Can you reproduce, word for word, the stretch of the index-card passage from "And by you, I" through "was talking about."?

_EXTRACTED TEXT_:
★ ★ ★ ★ ★ ★ ★

The store had been reorganized since my last visit, so nothing was where I remembered it. I could have wandered around looking for the stationery section but it would have meant spending time with My Little Pony and Bob the Builder and I couldn’t face either of them just then. Instead, I found the cash register, which would be called the till (I think). Two young women looked up with that bright-eyed, can-I-help-you face people make, and I was struck by how immensely young they were. So young that I thought, No, you probably can’t, but I asked anyway: “I don’t suppose you have index cards, do you?”

And by you, I meant you. Which is grammatically less complicated than the I/me snarl.

One of them turned to the other, looking blank and quietly panicked.

“It’s a generational thing,” I said, meaning it’s a cultural difference and there was no reason she’d know what I was talking about.

The second clerk asked if they weren’t those dividers—.

“Not the dividers,” I said. “The things they divide.” Because it made a skewed kind of sense to me that they’d know about index card dividers but not the cards themselves. Why? Because I had a pack of alphabetical dividers at home, which proved to me that they still existed. The cards I wasn’t so sure about.

No, you didn’t miss anything. That set of connections is at least as irrational as the business about the spoons.

★ ★ ★ ★ ★ ★ ★

_SOURCE MATERIAL_:
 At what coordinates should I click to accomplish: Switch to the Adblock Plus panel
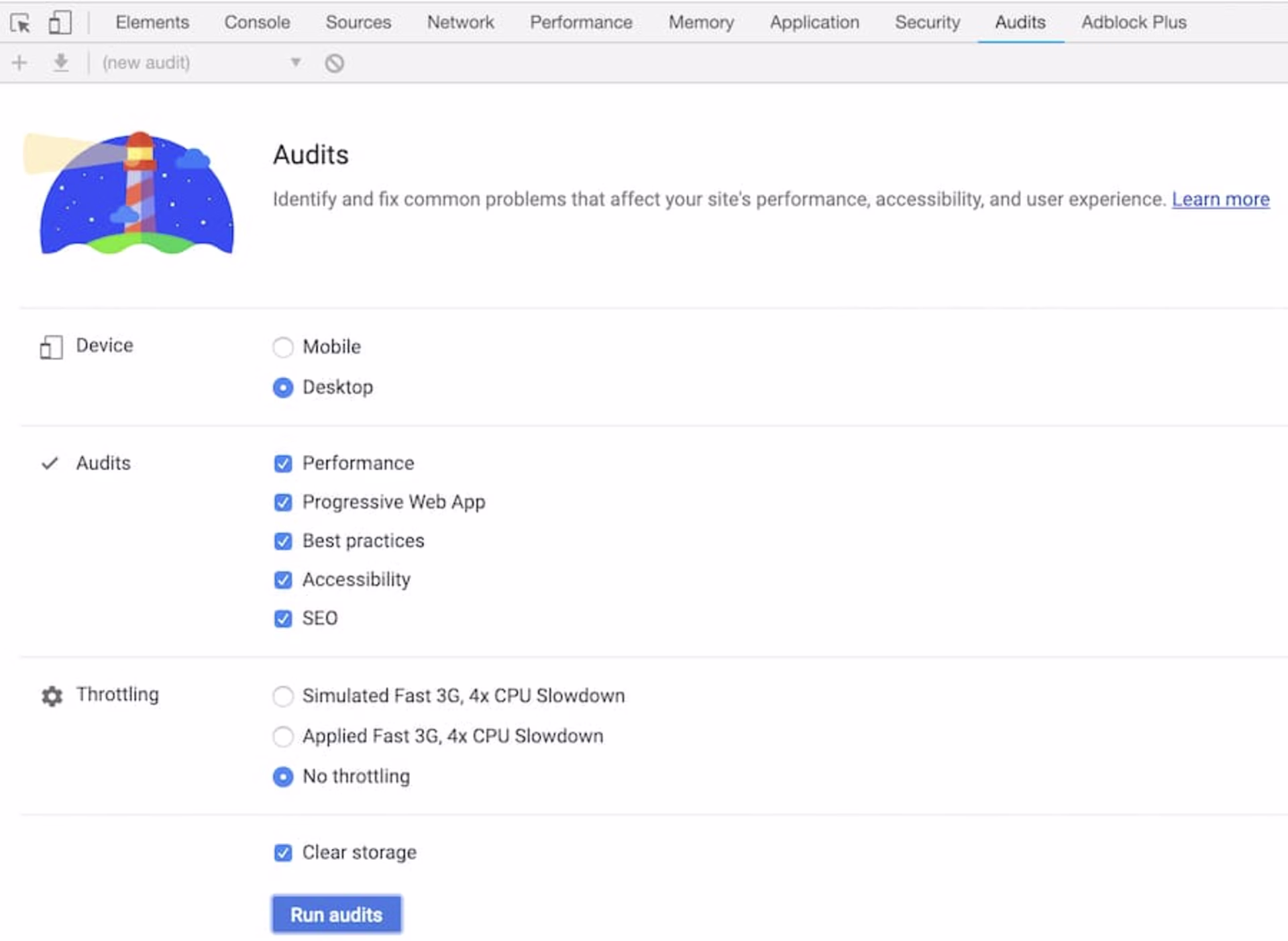(x=1133, y=23)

★ ★ ★ ★ ★ ★ ★

_TASK ANSWER_:
And by you, I meant you. Which is grammatically less complicated than the I/me snarl.

One of them turned to the other, looking blank and quietly panicked.

“It’s a generational thing,” I said, meaning it’s a cultural difference and there was no reason she’d know what I was talking about.